In the general case this is—as #Michael Donohue ponts out—an NP-hard problem.
But if you have only a reasonable number of conditions to check, you could just write a program that checks all of them.
for (int x = lowestX; x <= highestX; x++)
for (int y ...)
for (int z ...)
{
int conditionsMet = 0;
if conditionA(x, y, z) then conditionsMet++;
if conditionB(x, y, z) then conditionsMet++;
...
if conditionZ(x, y, z) then conditionsMet++;
if (conditionsMet != 1)
PrintInBlinkingRed("Found an exception!", x, y, z)
}
Assuming your conditions are boolean expression (and/or/not) over boolean-valued predicates X,Y,Z, your question is easily solved with a symbolic boolean evaluation engine.
The question about whether they cover all cases is answered by taking a disjunctiton of all the conditions and asking if is a tautology. Wang's algorithm does this just fine.
The question about whether they intersect is answered pairwise; for formulas a and b,
symbolically construct a & b == false and apply Wang's tautology test again.

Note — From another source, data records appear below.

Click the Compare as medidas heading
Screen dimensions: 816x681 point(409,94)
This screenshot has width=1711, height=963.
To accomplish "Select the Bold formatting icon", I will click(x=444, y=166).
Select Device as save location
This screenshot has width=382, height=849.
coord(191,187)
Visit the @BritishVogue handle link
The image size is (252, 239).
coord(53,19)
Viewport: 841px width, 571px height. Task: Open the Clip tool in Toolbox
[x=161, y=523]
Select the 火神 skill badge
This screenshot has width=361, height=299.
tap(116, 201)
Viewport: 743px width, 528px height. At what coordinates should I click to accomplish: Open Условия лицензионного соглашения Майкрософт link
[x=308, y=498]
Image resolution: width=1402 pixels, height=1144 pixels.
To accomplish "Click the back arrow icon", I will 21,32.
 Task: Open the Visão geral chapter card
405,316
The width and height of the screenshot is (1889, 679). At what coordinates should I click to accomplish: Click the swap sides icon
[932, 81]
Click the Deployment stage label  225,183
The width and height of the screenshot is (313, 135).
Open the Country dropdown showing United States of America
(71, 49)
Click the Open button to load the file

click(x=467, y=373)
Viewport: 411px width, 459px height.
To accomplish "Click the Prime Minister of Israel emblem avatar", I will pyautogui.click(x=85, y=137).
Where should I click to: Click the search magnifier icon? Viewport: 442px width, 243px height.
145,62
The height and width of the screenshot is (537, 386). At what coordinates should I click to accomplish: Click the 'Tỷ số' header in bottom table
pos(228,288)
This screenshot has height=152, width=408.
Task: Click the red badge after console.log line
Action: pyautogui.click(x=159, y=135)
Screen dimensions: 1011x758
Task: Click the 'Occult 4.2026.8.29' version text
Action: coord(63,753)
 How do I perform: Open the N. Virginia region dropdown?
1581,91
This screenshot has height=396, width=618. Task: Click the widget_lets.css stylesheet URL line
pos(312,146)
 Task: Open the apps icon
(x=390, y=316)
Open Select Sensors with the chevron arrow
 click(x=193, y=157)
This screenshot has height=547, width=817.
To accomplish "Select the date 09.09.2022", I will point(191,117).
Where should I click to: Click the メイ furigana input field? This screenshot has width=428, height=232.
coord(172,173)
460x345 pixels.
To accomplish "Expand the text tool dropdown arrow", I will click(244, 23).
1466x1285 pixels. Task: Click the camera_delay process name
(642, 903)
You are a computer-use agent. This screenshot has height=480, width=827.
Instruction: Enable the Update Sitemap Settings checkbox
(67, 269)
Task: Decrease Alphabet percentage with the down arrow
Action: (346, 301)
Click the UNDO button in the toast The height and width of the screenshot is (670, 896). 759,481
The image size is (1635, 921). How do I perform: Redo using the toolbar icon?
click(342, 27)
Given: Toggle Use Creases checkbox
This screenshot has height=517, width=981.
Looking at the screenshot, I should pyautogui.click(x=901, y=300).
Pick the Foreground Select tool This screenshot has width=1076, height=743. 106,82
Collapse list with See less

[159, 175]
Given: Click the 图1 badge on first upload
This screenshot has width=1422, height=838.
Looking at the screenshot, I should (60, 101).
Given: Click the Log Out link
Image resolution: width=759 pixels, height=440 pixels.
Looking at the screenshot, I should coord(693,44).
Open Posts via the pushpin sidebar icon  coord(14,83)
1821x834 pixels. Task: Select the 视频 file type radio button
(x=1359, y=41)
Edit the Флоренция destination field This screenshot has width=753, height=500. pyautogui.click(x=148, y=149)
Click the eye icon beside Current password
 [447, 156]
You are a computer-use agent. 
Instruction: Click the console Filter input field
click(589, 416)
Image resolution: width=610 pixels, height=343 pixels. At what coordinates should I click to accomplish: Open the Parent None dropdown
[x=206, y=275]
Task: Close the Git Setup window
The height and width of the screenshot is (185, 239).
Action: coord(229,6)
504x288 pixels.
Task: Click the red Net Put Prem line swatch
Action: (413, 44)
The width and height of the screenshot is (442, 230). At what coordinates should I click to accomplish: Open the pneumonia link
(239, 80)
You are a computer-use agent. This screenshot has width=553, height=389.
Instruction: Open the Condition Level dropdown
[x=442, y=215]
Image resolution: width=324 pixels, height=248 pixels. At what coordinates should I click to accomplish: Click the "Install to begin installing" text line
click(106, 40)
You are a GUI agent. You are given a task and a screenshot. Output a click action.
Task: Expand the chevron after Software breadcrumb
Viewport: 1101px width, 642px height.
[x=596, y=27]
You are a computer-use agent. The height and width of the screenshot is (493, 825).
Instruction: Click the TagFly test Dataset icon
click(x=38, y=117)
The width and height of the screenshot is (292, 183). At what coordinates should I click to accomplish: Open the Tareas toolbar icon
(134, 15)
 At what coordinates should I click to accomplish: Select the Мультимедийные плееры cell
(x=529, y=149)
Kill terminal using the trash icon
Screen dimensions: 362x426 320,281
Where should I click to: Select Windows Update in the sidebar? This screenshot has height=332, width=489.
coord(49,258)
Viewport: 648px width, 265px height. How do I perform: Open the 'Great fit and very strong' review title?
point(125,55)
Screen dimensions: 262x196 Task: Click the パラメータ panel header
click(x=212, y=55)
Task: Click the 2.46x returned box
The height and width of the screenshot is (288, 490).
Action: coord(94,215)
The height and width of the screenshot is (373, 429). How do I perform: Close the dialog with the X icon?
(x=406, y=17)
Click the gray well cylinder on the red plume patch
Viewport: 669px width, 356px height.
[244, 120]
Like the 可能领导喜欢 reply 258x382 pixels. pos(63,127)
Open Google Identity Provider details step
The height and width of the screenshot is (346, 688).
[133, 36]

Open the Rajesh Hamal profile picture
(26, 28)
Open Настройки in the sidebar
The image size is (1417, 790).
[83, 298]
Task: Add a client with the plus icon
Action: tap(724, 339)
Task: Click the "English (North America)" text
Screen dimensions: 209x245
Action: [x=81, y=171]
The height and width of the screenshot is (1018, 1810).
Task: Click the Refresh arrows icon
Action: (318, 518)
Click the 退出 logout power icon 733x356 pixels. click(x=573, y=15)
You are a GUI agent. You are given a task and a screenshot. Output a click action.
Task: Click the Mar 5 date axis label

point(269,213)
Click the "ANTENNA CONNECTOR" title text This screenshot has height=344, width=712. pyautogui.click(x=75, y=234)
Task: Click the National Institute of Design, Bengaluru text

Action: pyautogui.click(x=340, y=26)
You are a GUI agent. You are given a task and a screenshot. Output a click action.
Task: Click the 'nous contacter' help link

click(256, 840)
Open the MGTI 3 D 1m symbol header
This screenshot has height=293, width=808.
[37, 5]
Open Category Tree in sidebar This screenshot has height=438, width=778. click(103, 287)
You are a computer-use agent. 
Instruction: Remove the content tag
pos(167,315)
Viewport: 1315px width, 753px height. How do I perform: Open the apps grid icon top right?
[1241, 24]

We've used the DMS Software Reengineering Toolkit to carry out similar boolean value computations (partial evaluations) over preprocessor conditionals in C. DMS provides the ability to parse source code (important if you intend to do this across a large code base and/or repeatedly as you modify your program over time), extract the program fragments, symbolically compose them, and then apply rewriting rules (to carry out boolean simplifications or algorithms such as Wang's).